*Records for this task*

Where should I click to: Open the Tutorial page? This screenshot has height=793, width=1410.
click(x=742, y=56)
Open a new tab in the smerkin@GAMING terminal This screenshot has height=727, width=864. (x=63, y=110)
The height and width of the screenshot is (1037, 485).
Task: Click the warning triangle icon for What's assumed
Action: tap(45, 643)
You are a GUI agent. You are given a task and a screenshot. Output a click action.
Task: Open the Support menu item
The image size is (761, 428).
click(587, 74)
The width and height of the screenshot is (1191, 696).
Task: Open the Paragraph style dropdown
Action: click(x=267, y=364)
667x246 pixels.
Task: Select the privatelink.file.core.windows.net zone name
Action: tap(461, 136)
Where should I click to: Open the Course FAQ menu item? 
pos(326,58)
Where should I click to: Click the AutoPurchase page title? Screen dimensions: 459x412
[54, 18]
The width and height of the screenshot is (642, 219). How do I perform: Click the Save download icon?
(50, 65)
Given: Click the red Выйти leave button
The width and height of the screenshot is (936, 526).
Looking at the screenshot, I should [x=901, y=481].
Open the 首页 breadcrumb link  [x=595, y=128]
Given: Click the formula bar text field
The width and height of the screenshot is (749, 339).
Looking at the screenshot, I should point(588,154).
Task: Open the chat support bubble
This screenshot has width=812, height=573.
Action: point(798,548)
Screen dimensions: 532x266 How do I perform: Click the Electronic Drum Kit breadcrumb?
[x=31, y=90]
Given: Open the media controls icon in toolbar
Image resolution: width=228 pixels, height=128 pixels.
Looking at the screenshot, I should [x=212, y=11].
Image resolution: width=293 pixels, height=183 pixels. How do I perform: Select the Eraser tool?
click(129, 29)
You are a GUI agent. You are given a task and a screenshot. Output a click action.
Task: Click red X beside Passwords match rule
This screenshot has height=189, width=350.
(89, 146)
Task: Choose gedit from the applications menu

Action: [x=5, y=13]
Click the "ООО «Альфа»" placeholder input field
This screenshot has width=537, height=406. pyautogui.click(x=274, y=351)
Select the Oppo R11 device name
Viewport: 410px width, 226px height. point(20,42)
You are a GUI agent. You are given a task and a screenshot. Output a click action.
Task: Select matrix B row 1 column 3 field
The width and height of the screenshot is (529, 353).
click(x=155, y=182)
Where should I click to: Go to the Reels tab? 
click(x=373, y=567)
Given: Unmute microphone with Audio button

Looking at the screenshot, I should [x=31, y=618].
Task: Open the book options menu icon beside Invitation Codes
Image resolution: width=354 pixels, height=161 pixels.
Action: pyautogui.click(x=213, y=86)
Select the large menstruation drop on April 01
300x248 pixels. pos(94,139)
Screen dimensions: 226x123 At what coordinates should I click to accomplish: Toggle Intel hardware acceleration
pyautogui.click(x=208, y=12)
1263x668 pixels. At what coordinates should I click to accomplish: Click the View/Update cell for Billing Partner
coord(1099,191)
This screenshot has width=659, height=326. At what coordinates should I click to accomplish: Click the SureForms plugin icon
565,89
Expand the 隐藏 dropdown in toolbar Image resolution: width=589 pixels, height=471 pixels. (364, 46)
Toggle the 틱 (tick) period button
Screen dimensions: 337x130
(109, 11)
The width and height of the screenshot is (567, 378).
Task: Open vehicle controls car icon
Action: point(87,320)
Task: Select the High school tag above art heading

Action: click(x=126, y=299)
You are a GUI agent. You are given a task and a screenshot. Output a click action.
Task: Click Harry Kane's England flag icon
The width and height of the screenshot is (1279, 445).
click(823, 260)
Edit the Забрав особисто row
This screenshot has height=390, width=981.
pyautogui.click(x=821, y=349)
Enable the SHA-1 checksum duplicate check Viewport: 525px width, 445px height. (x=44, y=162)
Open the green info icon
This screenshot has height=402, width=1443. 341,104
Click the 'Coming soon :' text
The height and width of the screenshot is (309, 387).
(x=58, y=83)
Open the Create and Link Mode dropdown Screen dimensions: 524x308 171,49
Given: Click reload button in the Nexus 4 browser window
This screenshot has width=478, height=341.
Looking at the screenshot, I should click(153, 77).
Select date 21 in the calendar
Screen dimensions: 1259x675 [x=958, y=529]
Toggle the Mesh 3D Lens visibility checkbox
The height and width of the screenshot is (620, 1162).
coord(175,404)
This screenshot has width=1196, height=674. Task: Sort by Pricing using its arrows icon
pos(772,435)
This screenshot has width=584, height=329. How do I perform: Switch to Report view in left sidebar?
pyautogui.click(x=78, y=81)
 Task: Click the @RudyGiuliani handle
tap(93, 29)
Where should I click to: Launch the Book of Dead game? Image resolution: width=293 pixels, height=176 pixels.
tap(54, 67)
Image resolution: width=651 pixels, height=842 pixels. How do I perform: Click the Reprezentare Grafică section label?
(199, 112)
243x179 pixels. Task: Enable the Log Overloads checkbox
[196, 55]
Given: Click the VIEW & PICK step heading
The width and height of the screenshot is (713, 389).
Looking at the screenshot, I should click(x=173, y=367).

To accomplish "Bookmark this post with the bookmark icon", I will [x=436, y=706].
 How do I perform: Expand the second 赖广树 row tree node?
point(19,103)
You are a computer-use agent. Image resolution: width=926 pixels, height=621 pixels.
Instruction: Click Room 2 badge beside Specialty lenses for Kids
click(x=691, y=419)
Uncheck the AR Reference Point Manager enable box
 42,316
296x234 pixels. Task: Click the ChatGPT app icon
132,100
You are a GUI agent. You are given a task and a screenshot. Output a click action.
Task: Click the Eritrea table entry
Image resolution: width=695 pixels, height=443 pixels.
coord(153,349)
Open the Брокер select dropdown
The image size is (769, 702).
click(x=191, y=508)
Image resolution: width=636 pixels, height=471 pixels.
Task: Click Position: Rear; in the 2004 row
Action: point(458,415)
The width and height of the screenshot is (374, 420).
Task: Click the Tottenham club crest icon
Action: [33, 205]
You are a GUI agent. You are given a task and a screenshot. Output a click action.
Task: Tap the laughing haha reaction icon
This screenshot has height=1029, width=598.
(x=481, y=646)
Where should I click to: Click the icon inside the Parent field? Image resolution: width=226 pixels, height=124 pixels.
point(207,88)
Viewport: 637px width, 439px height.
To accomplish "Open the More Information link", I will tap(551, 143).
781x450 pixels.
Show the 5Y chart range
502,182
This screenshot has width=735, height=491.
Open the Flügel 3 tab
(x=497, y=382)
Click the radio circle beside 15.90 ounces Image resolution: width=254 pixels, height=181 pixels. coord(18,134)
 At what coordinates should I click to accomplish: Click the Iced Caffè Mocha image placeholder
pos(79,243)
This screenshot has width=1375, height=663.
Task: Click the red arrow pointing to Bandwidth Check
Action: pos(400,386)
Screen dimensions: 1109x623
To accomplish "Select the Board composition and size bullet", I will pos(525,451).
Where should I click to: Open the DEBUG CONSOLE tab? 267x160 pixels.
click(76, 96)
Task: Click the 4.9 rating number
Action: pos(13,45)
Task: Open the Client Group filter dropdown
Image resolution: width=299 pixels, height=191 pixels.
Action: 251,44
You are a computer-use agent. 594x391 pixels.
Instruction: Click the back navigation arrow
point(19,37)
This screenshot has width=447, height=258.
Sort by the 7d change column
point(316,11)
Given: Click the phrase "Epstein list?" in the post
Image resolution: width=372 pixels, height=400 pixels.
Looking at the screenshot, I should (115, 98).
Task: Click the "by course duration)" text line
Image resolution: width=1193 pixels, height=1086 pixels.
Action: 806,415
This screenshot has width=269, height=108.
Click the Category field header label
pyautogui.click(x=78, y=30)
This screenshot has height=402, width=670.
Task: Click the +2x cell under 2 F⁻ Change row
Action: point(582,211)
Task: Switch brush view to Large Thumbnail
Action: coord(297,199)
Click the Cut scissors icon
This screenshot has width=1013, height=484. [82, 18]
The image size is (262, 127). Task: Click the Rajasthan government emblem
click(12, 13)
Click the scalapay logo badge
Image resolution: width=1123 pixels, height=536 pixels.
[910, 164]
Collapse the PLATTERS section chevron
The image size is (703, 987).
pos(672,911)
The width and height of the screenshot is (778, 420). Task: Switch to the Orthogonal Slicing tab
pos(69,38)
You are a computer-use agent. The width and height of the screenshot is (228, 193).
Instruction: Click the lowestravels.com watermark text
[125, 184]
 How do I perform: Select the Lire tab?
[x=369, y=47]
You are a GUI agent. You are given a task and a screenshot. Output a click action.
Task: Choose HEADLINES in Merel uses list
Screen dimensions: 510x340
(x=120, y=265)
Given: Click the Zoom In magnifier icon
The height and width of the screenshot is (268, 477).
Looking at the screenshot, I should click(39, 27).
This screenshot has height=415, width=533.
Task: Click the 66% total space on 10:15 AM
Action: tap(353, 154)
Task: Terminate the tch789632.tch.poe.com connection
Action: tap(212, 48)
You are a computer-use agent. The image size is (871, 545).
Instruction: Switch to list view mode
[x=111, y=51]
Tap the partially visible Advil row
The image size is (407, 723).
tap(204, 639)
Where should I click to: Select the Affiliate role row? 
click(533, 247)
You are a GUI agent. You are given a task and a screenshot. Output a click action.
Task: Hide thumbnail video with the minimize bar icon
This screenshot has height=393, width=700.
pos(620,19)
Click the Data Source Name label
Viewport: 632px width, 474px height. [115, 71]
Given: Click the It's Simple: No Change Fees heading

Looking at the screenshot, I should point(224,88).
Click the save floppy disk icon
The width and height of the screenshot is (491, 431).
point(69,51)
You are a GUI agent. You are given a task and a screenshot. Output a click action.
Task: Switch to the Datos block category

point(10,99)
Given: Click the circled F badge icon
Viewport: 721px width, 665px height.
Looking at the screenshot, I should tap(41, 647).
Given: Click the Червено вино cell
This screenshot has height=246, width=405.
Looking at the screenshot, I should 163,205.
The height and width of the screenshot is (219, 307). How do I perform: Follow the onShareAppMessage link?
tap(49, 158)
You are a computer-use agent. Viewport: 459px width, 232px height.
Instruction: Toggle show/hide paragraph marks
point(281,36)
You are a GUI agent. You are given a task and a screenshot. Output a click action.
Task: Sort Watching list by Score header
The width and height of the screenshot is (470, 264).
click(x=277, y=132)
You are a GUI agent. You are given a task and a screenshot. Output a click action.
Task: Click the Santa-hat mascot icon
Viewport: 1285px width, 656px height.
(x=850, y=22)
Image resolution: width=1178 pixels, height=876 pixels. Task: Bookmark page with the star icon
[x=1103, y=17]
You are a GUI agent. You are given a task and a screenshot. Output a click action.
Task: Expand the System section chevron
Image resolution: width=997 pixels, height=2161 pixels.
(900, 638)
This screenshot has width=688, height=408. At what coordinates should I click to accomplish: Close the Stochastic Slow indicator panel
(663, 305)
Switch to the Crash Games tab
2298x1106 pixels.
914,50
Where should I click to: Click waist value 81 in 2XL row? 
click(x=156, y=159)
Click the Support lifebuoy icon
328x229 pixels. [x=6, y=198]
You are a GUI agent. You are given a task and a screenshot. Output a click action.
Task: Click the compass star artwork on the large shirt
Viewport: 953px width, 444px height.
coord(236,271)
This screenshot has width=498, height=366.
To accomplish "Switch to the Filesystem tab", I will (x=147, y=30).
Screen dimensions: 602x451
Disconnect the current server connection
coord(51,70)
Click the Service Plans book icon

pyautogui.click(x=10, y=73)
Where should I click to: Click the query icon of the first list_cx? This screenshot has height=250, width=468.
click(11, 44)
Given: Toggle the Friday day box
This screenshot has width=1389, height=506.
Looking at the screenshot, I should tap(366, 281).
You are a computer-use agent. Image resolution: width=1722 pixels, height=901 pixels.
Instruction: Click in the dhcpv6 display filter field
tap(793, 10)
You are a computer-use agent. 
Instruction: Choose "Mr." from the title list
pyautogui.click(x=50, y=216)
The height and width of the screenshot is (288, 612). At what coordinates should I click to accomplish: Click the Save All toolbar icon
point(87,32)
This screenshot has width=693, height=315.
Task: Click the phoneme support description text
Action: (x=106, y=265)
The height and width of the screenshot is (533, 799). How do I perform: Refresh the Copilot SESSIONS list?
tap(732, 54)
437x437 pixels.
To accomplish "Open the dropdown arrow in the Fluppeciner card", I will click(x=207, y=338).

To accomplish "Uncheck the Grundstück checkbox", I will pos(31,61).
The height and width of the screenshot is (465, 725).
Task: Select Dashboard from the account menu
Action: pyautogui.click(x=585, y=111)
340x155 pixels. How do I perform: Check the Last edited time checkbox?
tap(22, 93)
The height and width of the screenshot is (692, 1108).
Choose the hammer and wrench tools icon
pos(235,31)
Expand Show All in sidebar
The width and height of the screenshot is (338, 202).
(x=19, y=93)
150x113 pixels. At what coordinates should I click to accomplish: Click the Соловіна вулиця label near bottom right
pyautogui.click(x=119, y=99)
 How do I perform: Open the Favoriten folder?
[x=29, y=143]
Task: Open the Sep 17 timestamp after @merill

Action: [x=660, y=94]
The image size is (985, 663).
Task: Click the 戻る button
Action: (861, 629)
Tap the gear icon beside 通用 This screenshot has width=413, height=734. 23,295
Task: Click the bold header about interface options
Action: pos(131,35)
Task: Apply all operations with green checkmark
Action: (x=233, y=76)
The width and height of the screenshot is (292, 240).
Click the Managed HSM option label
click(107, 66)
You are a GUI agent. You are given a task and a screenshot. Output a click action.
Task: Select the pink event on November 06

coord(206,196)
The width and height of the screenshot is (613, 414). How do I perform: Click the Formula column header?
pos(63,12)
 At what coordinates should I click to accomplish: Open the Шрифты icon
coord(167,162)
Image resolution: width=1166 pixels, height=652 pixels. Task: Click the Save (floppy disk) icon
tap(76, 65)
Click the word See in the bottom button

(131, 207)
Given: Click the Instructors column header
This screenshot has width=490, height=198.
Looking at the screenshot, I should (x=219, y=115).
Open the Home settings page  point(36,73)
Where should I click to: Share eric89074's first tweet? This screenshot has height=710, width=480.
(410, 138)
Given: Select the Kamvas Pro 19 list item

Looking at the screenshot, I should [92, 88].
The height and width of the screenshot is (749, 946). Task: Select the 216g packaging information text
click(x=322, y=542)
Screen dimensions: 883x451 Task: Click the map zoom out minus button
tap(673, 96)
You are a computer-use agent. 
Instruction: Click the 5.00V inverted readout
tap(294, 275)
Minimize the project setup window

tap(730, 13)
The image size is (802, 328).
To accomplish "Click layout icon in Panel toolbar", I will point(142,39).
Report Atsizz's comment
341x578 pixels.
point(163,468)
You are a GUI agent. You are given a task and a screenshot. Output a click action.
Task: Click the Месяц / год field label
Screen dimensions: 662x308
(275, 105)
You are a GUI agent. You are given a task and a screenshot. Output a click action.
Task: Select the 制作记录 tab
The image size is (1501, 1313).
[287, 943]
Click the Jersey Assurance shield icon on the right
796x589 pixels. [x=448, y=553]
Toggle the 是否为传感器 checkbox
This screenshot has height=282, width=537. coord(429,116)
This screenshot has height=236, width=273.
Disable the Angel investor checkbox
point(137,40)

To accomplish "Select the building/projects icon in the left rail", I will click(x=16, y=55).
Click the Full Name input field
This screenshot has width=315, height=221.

*Required work*
Each line of the records above, from the first through the one containing "Task: Click red X beside Passwords match rule", is to be retyped exactly; no other line belongs.

*Reply to the task*
Where should I click to: Open the Tutorial page? This screenshot has height=793, width=1410.
click(x=742, y=56)
Open a new tab in the smerkin@GAMING terminal This screenshot has height=727, width=864. (x=63, y=110)
The height and width of the screenshot is (1037, 485).
Task: Click the warning triangle icon for What's assumed
Action: tap(45, 643)
You are a GUI agent. You are given a task and a screenshot. Output a click action.
Task: Open the Support menu item
The image size is (761, 428).
click(587, 74)
The width and height of the screenshot is (1191, 696).
Task: Open the Paragraph style dropdown
Action: click(x=267, y=364)
667x246 pixels.
Task: Select the privatelink.file.core.windows.net zone name
Action: tap(461, 136)
Where should I click to: Open the Course FAQ menu item? 
pos(326,58)
Where should I click to: Click the AutoPurchase page title? Screen dimensions: 459x412
[54, 18]
The width and height of the screenshot is (642, 219). How do I perform: Click the Save download icon?
(50, 65)
Given: Click the red Выйти leave button
The width and height of the screenshot is (936, 526).
Looking at the screenshot, I should [x=901, y=481].
Open the 首页 breadcrumb link  [x=595, y=128]
Given: Click the formula bar text field
The width and height of the screenshot is (749, 339).
Looking at the screenshot, I should point(588,154).
Task: Open the chat support bubble
This screenshot has width=812, height=573.
Action: point(798,548)
Screen dimensions: 532x266 How do I perform: Click the Electronic Drum Kit breadcrumb?
[x=31, y=90]
Given: Open the media controls icon in toolbar
Image resolution: width=228 pixels, height=128 pixels.
Looking at the screenshot, I should [x=212, y=11].
Image resolution: width=293 pixels, height=183 pixels. How do I perform: Select the Eraser tool?
click(129, 29)
You are a GUI agent. You are given a task and a screenshot. Output a click action.
Task: Click red X beside Passwords match rule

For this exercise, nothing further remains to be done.